Finalmente cabe apuntar que cualesquiera que sean las medidas que se adopten a corto plazo, (las que se mencionan en este trabajo no pretenden de inmediato ser una solución para todo) las mismas deberán contar con las participación consciente de la población en la elaboración y control de los planes y presupuestos, única garantía para forjar el consenso indispensable para avanzar hacia un socialismo próspero y sostenible.

Notas:
[1] Ver “En el mostrador de la farmacia” periódico Granma, febrero 3 del 2018, p. 3.

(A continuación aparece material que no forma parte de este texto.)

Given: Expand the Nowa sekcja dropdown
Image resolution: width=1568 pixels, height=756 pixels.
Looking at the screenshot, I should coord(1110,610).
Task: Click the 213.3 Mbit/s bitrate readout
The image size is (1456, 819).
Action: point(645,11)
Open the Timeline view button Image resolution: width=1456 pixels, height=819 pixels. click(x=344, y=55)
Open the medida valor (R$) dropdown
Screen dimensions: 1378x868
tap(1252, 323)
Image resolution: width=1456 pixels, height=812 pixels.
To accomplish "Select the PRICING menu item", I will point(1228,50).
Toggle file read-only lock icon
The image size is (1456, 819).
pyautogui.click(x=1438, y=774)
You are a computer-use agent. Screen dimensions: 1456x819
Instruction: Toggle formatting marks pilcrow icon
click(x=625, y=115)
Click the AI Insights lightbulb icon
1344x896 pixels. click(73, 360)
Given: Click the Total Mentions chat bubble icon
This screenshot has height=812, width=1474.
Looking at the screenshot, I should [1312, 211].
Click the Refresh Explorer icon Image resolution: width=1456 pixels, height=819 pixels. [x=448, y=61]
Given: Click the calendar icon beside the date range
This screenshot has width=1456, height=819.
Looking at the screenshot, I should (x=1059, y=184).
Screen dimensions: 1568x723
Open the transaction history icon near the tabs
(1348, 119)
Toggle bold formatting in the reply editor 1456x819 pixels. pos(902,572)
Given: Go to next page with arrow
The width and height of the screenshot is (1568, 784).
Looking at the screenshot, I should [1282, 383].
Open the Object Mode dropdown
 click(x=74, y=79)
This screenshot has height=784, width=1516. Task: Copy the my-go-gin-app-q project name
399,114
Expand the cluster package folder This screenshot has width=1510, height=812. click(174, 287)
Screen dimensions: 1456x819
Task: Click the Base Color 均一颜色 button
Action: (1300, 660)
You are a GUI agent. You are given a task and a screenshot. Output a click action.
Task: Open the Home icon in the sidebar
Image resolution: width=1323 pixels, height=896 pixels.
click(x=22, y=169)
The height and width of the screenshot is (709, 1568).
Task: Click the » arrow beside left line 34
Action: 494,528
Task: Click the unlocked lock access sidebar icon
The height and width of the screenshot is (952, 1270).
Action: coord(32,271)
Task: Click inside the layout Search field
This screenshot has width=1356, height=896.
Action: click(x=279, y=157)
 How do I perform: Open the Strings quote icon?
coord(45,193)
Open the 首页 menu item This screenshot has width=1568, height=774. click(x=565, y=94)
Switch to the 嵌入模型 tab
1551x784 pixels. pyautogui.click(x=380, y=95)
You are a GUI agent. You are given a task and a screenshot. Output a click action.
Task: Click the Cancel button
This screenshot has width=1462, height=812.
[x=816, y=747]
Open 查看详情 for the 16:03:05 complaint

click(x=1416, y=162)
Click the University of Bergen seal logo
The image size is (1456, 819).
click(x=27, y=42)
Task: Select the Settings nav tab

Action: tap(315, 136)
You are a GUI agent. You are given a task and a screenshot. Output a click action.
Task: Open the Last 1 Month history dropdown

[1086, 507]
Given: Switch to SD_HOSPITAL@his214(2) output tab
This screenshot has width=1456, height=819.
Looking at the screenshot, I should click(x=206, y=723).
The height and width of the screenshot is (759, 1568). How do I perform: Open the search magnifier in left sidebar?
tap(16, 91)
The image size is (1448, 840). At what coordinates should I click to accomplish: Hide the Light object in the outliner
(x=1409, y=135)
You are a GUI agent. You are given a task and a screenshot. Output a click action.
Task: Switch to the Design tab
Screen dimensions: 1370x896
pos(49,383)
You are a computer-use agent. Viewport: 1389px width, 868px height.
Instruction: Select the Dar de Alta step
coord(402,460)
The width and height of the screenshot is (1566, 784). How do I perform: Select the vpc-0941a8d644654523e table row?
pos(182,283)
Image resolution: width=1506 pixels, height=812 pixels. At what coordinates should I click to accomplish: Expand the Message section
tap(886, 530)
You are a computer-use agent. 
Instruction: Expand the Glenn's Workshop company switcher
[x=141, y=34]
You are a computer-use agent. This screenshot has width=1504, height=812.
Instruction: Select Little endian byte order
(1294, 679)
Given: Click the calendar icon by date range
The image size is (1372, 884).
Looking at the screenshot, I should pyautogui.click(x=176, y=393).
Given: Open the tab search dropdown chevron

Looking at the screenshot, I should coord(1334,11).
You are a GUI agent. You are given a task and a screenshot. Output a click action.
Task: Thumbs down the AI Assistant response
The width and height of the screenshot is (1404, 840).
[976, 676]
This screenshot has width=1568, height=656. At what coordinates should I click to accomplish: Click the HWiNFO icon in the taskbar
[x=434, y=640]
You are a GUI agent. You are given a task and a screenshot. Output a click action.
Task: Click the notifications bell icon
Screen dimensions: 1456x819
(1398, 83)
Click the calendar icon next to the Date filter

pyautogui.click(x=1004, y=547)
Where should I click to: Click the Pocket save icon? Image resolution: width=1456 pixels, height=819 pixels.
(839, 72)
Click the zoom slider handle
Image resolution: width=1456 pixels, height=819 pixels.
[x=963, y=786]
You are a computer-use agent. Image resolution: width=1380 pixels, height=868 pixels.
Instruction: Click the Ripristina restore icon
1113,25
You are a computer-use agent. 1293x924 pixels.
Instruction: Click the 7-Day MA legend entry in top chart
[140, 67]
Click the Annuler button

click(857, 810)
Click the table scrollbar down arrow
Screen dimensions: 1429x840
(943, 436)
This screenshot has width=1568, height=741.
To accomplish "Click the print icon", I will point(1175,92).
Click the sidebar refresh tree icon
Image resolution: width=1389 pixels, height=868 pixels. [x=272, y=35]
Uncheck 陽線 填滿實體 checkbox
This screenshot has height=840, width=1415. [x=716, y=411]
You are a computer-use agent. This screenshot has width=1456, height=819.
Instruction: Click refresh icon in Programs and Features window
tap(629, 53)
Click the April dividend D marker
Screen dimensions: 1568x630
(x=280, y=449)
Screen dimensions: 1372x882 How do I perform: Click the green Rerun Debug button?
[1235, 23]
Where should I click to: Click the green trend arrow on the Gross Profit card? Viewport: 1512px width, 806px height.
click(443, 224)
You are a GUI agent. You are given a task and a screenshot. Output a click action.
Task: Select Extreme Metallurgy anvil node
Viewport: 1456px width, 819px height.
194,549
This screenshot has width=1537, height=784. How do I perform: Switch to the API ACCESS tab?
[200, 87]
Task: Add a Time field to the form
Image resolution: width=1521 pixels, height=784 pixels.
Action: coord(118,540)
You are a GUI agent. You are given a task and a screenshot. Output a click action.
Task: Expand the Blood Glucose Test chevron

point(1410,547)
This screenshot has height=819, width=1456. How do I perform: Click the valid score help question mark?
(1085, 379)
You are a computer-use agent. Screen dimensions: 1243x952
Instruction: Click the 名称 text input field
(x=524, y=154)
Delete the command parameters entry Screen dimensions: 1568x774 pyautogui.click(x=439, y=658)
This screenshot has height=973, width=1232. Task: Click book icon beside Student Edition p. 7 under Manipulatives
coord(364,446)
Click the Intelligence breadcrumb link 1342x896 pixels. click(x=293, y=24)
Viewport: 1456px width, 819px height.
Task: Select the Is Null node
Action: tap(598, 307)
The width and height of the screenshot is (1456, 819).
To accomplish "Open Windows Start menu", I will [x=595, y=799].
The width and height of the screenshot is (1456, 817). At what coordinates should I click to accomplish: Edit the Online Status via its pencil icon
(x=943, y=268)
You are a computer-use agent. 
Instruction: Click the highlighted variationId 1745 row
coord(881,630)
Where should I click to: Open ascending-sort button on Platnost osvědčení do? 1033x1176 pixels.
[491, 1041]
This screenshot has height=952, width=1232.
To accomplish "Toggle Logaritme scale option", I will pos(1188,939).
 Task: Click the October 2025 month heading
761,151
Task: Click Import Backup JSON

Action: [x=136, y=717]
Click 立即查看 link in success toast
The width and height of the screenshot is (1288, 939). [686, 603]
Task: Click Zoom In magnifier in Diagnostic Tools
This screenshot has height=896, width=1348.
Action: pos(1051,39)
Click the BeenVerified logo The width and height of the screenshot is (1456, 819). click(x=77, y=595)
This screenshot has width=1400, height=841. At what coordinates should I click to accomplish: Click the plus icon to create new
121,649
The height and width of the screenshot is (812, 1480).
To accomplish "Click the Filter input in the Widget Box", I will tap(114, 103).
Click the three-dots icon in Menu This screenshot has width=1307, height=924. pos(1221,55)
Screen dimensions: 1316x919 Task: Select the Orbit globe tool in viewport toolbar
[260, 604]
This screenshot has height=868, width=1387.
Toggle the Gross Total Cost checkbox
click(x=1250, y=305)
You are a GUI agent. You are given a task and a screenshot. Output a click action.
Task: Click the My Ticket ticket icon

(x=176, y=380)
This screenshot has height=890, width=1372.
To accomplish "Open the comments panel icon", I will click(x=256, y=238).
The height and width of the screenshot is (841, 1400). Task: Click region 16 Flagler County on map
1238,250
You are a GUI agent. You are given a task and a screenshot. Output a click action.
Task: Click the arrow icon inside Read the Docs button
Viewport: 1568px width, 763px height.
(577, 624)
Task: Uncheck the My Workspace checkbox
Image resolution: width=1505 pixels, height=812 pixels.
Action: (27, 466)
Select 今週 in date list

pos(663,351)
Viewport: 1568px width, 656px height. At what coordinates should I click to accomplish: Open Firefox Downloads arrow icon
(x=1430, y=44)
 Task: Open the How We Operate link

[2] El curso 2017-18 contó inicialmente con una cobertura del 93%, lo que ha llevado a que “…se cubren todas las necesidades con más de 17 800 jubilados reincorporados, profesores contratados y alumnos ayudantes de las universidades, entre otras variantes. Y también habrá maestros con sobrecarga docente, los cuales reciben una remuneración especial.” Ver “Cobertura docente toca a todos” Cubahora, 30 de agosto del 2017 en www.cubahora.cu
[3] Ver “Enseñar en todas partes…” periódico Granma, diciembre 9 del 2017, p. 8.
[4] La recuperación de las viviendas afectadas se plantea lograrla en la menos 5 años.
[5] Baste mencionar que entre 1989 y el 2016 la producción de cemento cayó un 60,3%; la de barras de acero un 79,6% y la de bloques de hormigón un 16%. Ver “Un análisis integral sobre la vivienda” periódico Juventud Rebelde, 13 de julio del 2017, p. 6.
[6] Ver “Presupuesto para el día a día” periódico Granma, 7 de enero del 2018, pp. 4 y 5.

[7] Ver de Ricardo Cabrisas “Con el esfuerzo de todos somos capaces de asegurar los principales objetivos estratégicos y de desarrollo del país” periódico Granma 22 de diciembre del 2017, p. 6.